Dr. Volha Bartash received her PhD in anthropology from the K. Krapiva Institute of Study of Arts, Ethnography, and Folklore at the National Academy of Sciences of Belarus (Belarus) in 2011. Dr. Bartash’s dissertation is titled Family Relationships and Social Organization of Roma in Belarus in the Second Half of the 20th – the Beginning of the 21st Century.
While in residence at the Jack, Joseph and Morton Mandel Center for Advanced Holocaust Studies Dr. Bartash conducted research on her project, “Family Memories as Sources for Holocaust Studies: Daily Life and Survival Practices of the Roma in Belarusian-Lithuanian Border Region under National Socialist Occupation.”
Dr. Bartash speaks Belarusian and Russian natively, English fluently, and possesses skills in German, Polish, Romani, and French.

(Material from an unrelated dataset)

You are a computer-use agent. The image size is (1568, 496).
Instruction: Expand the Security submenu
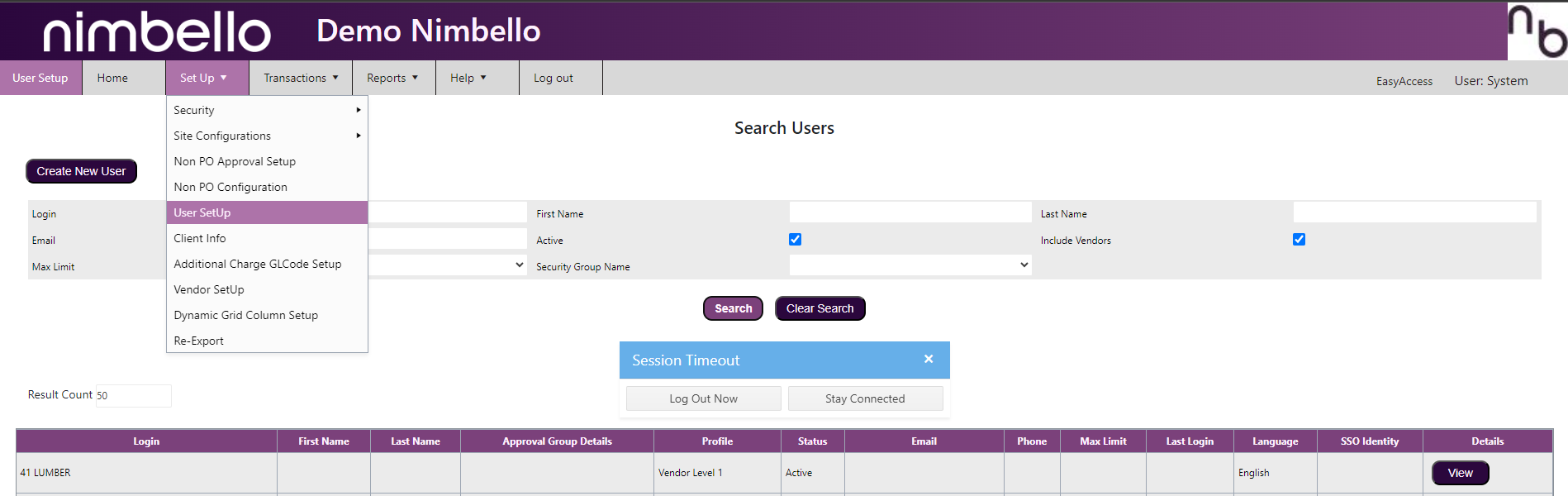pos(266,110)
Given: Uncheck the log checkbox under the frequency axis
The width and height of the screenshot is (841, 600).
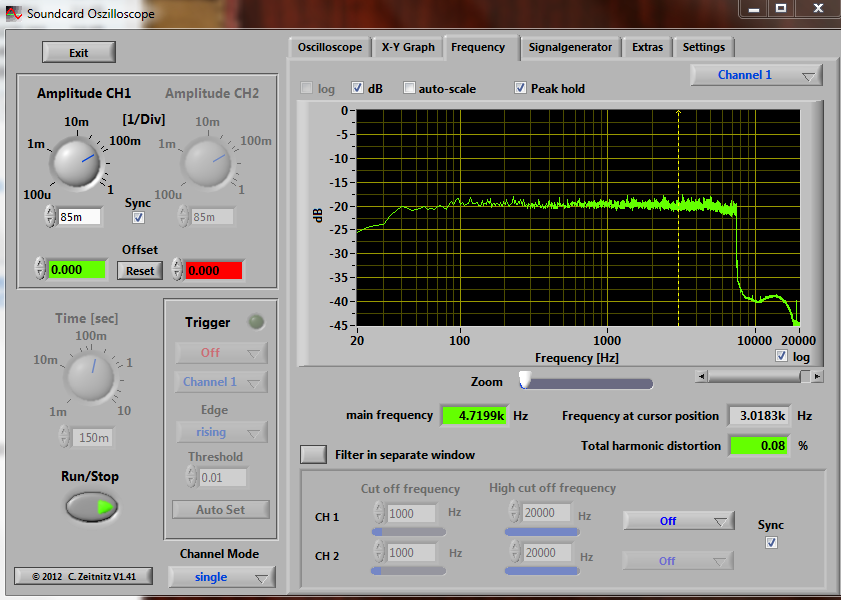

Dr. Bartash’s monograph, Kultura Romaŭ Belarusi: ėtnalagichnae dasledvanne (Romani Culture in Belarus: Ethnological Study), is forthcoming. She has recently published several articles, including: “Von welchen Roma stammt ihr?“ Antworten auf die Frage nach der Identität belarussischer Zigeuner” for Bunte Flecken in Weißrußland. Erinnerungsorte zwischen polnisch-litauischer Union und russisch-sowjetischem Imperium (2013), “From which Roma you are, or where are you from? Gypsies´ identities in contemporary Belarus” for Romani V. Papers from the Annual Meeting of the Gypsy Lore Society, Grazer Romani Publikationen 2 (2013) and “Obschestvennye tradicii Tsygan Belarusi (Public traditions of Belarusian Roma)” for Vesnik Belaruskaga Dziarzhaŭnaga Universitėta (Journal of the Belarusian State University, 2009). Recent lectures from Dr. Bartash include: “Roma as a Transnational Community,” at the European Center for Minorities Issues workshop Borders and Minorities in 2012; “Ethnic Identities of Gypsies (Roma) in Belarus and Neighboring Countries,” at the University of Giessen in 2011; and “The Concepts of Honor and Profanation in Family Life and Social Structure of Roma in Belarus,” for the 2009 Forum Tsiganologischer Forschung Workshop.
For her Jeff and Toby Herr Fellowship in the Mandel Center, Dr. Bartash used the Museum’s extensive photo and document collections to supplement her research on the Nazi genocide of Roma. The questions Dr. Bartash wished to answer during her time at the Center include: How did Roma first react to the Nazi occupation and when did they realize that they were to be exterminated? Who were the defenseless members of the Roma community and why? And what sites in the Belarusian-Lithuanian borderlands are memorable to the remaining Roma?
Dr. Volha Bartash was in residence at the Center through June 1 to October 31, 2014.